___ Supplied data
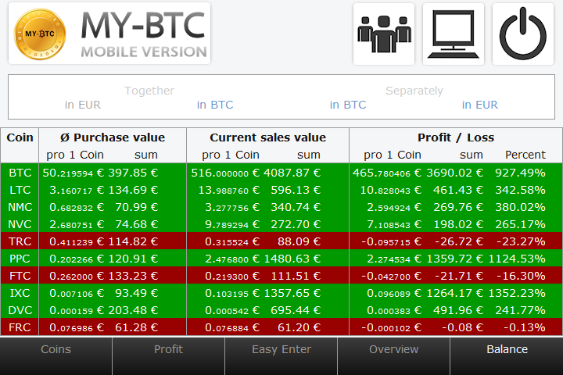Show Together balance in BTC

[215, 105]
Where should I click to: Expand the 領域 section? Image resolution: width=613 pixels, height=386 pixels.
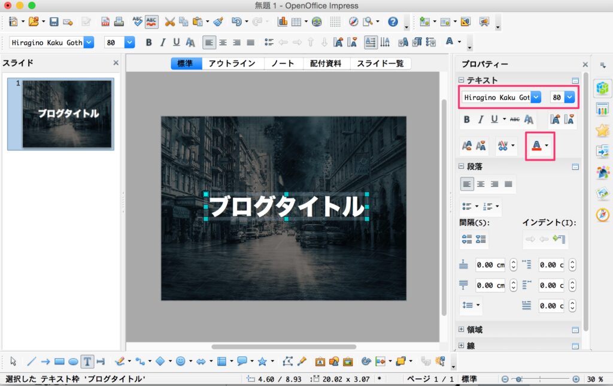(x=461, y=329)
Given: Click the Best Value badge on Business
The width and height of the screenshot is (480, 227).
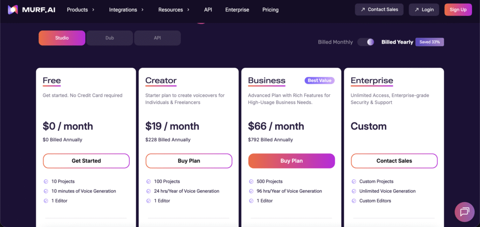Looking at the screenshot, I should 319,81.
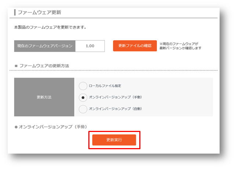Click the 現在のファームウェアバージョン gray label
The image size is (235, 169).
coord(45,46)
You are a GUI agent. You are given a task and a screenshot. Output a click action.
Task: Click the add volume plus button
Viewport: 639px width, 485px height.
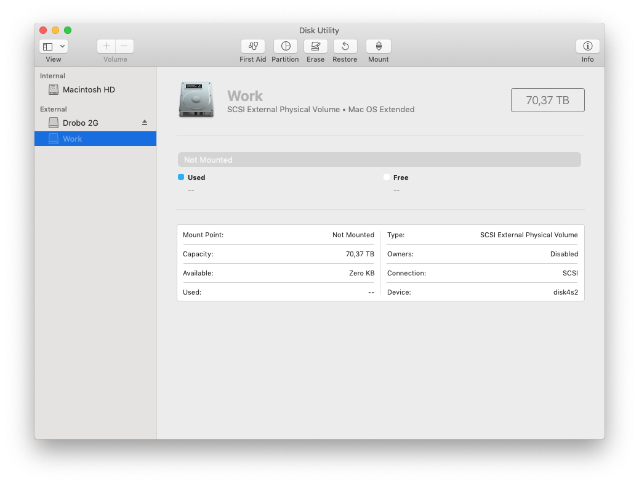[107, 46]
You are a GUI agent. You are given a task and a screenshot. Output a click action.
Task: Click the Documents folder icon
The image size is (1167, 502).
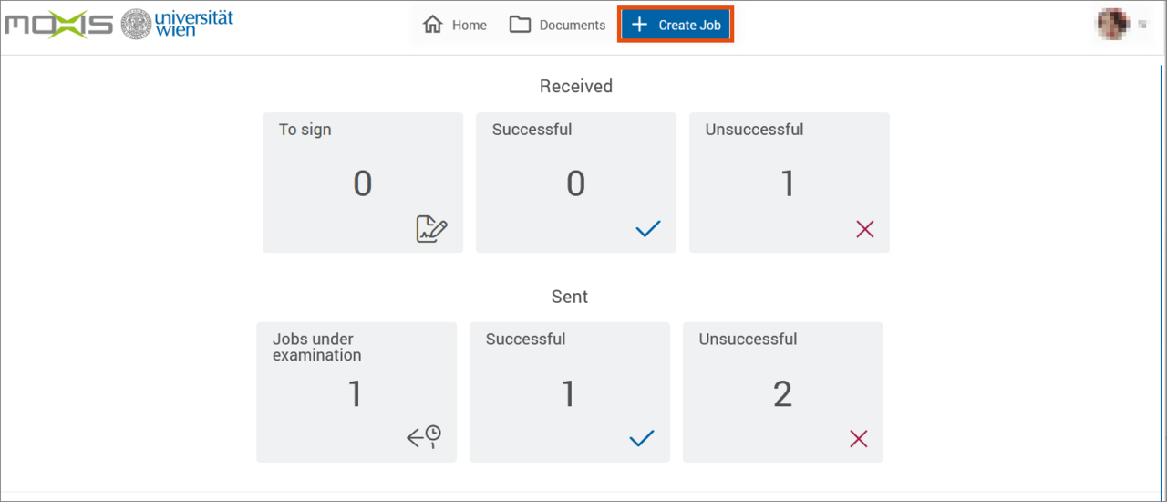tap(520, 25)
______
___ Supplied data
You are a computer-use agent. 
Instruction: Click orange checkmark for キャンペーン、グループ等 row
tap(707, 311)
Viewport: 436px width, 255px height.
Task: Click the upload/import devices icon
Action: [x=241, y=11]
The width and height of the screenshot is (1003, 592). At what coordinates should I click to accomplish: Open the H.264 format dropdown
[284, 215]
______
→ **What this task involves**
Write out the records from the line with "Given: Click the Best Value badge on Business" up to and including the line with "tap(520, 25)", copying each line exactly and leaving out the pictures.

→ **The completed task**
Given: Click the Best Value badge on Business
The width and height of the screenshot is (480, 227).
Looking at the screenshot, I should 319,81.
Click the 現在のファームウェアバージョン gray label
The image size is (235, 169).
coord(45,46)
You are a GUI agent. You are given a task and a screenshot. Output a click action.
Task: Click the add volume plus button
Viewport: 639px width, 485px height.
[107, 46]
You are a GUI agent. You are given a task and a screenshot. Output a click action.
Task: Click the Documents folder icon
The image size is (1167, 502).
tap(520, 25)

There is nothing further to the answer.